In view of this, this application provides a device-cloud collaboration system, an encoding and decoding method, and an electronic device. The encoding and decoding method is implemented based on the device-cloud collaboration system, and can reduce an interaction delay while ensuring that bit rate overheads of a data stream transmitted by a server to a terminal device are effectively reduced.
According to a first aspect, an embodiment of this application provides a device-cloud collaboration system. The device-cloud collaboration system includes a server and a terminal device, the server includes a first rendering module, an encoder, and a first communication module, and the terminal device includes a second communication module, a second rendering module, and a decoder.
The first rendering module is configured to: perform rendering processing on a three-dimensional scene based on a rendering parameter, to obtain a rendered image, where the rendering parameter includes a first rendering parameter obtained from the terminal device; and select a first intermediate rendering result based on an intermediate rendering result generated in a rendering processing process.
The encoder is configured to encode the rendered image based on the first intermediate rendering result, to obtain encoded data of a residual block, and encode the encoded data of the residual block into a bitstream. The residual block is obtained by performing a residual operation on a to-be-encoded block in the rendered image and a corresponding predicted block, the predicted block is obtained by predicting the to-be-encoded block, the first intermediate rendering result acts on at least one type of the following processing in an encoding process: partitioning, prediction, or filtering, and the bitstream does not include encoded data of the first intermediate rendering result.
The first communication module is configured to send the bitstream.
The second communication module is configured to receive the bitstream.
The decoder is configured to parse the bitstream, to obtain a parsing result. The parsing result includes a residual block corresponding to a current frame.
The second rendering module is configured to: perform rendering processing on the three-dimensional scene based on a rendering parameter corresponding to the current frame, and generate a first intermediate rendering result in a rendering processing process. The rendering parameter corresponding to the current frame includes a first rendering parameter generated by the terminal device.
The decoder is further configured to perform reconstruction based on the first intermediate rendering result generated by the second rendering module and the residual block corresponding to the current frame, to obtain a reconstructed image of the current frame. The first intermediate rendering result generated by the second rendering module acts on at least one type of the following processing in a reconstruction process: prediction or filtering.
In this way, all rendering is performed by the terminal device, and further, the server may not send an intermediate rendering result to the terminal device. Therefore, in this application, an interaction delay can be reduced while it is ensured that bit rate overheads of a data stream transmitted by the server to the terminal device are effectively reduced. In addition, a correlation between an intermediate rendering result and the rendered image is strong. Therefore, in this application, the rendered image is encoded based on the intermediate rendering result, so that image reconstruction quality can be ensured.
In addition, the encoder in this application is an encoder obtained after an existing encoder is modified (or optimized), and can encode the rendered image based on the first intermediate rendering result. In other words, the encoder in this application can encode the rendered image based on the first intermediate rendering result, and includes all or some functions of the existing encoder. The decoder in this application is a decoder obtained after an existing decoder is modified (or optimized), and can perform decoding based on the first intermediate rendering result. In other words, the decoder in this application can perform decoding based on the first intermediate rendering result, and includes all or some functions of the existing decoder. Therefore, an intermediate rendering result can be fully used, and encoding efficiency can be further improved.

The problem: Continue the passage on the device-cloud collaboration system for encoding and decoding, picking up after its last sentence.

Stored records:
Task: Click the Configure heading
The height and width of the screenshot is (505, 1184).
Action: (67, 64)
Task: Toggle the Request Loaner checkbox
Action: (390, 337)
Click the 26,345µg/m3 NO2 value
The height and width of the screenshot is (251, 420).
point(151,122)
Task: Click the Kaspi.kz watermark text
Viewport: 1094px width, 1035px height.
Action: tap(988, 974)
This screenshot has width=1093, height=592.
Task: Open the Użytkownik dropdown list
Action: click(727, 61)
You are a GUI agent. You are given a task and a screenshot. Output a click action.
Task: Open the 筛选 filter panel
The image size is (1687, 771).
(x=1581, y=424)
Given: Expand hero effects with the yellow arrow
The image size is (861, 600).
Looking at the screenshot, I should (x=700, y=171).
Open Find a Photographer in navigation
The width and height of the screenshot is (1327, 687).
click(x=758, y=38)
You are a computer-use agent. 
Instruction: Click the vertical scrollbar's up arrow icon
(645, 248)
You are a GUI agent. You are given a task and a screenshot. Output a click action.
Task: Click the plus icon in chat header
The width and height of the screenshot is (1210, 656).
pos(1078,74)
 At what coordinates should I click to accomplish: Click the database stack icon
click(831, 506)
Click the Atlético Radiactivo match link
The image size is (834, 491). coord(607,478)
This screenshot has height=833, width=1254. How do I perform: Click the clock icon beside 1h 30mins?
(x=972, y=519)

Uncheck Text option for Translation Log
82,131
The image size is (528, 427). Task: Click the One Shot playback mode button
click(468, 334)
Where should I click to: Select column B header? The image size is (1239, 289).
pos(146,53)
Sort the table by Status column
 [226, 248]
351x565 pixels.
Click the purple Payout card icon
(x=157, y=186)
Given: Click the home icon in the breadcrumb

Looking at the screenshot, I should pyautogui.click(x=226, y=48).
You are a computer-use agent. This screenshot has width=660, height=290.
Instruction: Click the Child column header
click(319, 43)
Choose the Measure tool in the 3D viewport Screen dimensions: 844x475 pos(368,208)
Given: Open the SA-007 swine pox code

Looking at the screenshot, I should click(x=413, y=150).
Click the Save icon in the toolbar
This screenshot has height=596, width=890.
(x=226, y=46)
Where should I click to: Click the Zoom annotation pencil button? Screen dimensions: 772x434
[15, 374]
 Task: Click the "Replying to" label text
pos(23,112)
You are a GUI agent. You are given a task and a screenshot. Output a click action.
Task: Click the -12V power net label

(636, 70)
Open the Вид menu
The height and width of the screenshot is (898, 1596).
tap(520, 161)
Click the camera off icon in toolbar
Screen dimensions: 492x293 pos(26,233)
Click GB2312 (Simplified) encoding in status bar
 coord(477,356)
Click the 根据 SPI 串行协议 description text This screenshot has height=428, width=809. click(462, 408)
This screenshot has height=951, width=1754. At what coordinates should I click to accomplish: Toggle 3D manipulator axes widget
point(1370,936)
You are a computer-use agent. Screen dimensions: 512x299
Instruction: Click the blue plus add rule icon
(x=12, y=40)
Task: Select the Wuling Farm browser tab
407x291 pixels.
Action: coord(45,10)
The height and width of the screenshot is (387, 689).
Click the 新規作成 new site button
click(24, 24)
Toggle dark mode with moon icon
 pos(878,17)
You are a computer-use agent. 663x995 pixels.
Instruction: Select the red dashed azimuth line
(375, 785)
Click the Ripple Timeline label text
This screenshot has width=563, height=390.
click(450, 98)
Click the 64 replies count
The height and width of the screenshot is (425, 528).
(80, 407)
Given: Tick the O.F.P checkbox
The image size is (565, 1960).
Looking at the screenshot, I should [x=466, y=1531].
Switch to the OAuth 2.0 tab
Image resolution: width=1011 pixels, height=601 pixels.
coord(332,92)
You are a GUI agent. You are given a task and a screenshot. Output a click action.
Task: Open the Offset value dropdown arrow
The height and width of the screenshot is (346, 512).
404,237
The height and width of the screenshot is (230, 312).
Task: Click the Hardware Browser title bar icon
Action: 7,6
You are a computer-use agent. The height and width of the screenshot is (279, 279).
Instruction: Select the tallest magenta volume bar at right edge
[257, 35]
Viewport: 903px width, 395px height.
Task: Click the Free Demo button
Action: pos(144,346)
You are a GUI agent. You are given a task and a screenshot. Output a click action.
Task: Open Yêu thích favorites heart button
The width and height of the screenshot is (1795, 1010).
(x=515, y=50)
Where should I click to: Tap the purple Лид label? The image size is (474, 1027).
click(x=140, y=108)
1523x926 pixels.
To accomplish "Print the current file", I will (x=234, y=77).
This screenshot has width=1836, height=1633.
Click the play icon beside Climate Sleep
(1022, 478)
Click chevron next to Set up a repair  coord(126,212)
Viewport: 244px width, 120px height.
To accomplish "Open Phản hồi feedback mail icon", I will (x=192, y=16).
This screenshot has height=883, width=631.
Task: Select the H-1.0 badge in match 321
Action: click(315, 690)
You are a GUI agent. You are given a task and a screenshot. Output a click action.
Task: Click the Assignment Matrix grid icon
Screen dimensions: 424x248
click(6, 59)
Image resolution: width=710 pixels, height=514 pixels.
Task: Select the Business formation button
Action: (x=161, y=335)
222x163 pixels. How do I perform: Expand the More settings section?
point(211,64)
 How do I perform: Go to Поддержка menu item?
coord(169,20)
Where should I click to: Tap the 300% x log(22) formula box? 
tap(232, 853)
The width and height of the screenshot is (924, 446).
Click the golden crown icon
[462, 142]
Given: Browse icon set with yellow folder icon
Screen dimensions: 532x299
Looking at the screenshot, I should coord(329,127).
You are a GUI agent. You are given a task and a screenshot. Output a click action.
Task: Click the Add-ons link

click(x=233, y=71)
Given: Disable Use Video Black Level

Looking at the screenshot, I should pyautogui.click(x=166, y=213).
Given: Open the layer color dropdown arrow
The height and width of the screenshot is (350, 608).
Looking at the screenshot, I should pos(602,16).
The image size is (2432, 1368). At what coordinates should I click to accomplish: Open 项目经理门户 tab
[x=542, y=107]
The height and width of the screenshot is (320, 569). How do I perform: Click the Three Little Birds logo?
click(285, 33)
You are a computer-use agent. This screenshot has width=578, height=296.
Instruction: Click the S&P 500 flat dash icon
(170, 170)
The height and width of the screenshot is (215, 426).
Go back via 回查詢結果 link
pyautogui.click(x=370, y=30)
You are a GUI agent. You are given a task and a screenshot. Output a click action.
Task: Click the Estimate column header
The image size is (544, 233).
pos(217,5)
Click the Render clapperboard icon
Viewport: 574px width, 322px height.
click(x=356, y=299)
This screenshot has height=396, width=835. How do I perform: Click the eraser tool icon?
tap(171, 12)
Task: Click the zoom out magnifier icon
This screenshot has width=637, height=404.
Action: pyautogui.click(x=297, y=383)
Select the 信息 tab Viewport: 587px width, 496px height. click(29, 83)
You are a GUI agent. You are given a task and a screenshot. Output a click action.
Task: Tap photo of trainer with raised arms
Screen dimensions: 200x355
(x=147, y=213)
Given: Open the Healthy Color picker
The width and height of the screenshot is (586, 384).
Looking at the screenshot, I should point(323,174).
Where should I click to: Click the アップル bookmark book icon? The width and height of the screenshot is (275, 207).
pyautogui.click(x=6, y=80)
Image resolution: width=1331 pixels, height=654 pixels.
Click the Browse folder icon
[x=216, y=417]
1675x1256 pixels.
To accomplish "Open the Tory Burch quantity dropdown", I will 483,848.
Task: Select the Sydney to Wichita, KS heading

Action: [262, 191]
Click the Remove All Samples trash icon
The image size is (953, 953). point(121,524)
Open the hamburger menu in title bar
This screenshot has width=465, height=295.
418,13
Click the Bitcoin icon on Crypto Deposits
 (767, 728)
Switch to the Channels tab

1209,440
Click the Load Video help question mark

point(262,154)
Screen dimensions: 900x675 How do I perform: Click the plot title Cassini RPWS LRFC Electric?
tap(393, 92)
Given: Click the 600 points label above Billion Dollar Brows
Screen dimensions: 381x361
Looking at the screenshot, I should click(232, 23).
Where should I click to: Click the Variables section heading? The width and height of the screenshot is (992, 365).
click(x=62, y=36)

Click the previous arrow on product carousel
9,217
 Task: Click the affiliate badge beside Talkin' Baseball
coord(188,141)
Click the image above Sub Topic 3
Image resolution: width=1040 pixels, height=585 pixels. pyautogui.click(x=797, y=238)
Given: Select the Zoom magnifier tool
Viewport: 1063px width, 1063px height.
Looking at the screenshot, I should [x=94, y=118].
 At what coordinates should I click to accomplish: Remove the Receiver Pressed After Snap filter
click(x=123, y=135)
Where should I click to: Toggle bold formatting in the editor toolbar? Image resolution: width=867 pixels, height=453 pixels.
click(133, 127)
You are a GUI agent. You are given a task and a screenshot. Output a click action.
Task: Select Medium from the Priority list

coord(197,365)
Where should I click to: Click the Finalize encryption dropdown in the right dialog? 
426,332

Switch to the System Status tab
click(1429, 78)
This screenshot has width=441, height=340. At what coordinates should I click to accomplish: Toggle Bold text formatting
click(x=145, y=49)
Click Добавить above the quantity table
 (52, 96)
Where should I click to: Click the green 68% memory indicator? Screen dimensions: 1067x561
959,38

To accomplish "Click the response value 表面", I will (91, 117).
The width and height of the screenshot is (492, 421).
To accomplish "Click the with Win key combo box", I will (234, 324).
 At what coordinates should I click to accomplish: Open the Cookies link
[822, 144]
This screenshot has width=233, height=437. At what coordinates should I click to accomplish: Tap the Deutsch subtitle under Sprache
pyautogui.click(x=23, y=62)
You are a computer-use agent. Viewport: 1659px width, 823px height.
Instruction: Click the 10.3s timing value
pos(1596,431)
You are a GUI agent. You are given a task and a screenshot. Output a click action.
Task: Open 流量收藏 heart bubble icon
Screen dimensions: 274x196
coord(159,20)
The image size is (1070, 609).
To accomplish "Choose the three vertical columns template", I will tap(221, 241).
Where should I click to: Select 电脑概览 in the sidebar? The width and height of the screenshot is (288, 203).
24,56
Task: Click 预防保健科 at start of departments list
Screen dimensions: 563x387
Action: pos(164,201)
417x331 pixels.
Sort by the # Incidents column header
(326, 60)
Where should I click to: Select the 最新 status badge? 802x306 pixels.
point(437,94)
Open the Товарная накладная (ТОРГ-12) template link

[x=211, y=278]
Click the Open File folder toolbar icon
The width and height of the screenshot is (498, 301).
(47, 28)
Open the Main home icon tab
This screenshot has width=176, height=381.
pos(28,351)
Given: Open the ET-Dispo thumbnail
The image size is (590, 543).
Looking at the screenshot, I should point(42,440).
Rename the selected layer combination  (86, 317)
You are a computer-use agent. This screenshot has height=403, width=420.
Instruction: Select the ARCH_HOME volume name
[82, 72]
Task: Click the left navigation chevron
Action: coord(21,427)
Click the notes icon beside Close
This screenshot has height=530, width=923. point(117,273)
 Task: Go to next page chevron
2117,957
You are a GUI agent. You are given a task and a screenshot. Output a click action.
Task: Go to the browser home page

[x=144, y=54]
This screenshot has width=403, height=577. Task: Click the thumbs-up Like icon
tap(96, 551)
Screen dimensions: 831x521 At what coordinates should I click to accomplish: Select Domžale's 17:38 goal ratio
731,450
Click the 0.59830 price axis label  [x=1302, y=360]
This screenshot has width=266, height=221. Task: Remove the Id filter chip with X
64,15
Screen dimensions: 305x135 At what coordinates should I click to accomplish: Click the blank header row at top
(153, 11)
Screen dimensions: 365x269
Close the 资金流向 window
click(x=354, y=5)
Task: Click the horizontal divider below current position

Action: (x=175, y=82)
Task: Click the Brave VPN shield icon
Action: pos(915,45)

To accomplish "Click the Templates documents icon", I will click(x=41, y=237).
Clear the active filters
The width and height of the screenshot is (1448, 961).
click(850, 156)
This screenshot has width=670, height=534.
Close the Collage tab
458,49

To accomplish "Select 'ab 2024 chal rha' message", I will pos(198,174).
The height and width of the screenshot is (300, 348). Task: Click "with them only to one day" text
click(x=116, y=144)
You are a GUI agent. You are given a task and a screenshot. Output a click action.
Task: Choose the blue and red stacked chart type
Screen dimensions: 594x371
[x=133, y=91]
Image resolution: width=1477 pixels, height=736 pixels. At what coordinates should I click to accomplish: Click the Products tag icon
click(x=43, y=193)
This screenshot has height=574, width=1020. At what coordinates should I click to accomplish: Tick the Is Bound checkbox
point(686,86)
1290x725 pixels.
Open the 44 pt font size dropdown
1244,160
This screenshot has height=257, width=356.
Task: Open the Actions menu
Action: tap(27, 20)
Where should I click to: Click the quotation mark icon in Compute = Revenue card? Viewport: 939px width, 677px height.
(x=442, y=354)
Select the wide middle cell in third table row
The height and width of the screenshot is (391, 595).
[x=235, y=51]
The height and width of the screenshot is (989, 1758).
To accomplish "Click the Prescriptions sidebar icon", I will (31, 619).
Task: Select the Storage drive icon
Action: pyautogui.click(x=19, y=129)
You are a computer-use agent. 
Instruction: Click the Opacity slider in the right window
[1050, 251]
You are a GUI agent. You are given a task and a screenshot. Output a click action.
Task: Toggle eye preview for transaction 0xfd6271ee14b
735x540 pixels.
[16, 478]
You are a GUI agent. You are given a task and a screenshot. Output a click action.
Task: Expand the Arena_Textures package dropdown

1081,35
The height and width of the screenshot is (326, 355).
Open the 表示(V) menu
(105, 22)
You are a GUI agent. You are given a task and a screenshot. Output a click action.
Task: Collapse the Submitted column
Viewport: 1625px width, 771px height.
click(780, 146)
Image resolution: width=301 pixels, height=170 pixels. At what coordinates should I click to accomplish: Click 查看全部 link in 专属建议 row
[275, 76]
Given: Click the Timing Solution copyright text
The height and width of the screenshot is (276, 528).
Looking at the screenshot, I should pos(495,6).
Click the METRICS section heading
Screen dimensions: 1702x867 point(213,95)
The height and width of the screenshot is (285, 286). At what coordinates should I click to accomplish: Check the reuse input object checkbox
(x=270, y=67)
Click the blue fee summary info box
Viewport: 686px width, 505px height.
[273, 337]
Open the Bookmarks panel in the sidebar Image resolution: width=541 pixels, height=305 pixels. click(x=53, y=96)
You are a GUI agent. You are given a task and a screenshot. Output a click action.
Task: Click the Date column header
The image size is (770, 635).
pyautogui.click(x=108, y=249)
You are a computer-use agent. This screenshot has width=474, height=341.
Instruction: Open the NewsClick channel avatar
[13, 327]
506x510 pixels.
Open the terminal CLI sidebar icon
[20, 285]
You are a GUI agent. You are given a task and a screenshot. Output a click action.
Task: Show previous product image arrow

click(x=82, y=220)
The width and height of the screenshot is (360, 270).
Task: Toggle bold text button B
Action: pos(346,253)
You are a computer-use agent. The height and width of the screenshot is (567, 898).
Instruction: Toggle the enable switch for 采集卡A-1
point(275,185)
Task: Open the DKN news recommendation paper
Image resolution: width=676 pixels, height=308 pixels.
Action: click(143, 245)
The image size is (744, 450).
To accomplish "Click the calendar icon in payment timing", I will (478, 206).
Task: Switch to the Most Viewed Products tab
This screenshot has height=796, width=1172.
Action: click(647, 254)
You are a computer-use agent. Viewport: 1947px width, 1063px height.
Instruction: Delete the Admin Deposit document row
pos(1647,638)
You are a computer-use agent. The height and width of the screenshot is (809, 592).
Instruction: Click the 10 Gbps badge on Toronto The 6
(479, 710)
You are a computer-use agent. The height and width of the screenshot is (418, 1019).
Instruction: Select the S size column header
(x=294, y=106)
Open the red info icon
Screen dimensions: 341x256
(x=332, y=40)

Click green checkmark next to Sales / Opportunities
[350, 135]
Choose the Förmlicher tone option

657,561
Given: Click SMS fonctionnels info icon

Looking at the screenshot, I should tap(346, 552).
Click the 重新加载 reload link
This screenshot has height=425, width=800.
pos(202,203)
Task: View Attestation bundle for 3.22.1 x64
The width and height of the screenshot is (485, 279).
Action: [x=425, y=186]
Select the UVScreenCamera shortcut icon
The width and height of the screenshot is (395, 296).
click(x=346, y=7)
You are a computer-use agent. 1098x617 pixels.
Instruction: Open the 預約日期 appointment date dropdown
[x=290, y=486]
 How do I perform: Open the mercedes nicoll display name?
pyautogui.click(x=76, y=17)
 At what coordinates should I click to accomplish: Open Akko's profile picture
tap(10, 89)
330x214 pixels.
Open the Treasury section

Result:
For example, the server may be a game server, and the server may be a single server, or may be a server cluster. This is not limited in this application.
For example, the terminal device includes but is not limited to a personal computer, a computer workstation, a smartphone, a tablet computer, a server, a smart camera, an intelligent vehicle, another type of cellular phone, a media consumption device, a wearable device (for example, a VR/AR helmet or VR glasses), a set-top box, a game console, and the like.
For example, the rendering parameter may be all parameters that are input into a graphics rendering engine and that are required for rendering processing by the graphics rendering engine, and may include various parameters used for rendering, position vectors and color vectors of all light sources, a position vector of a player or an observer, information such as a sampling manner of each texture and position coordinates of an object in each scene, a motion track of a moving object, a skeletal animation parameter, and the like. This is not limited in this application.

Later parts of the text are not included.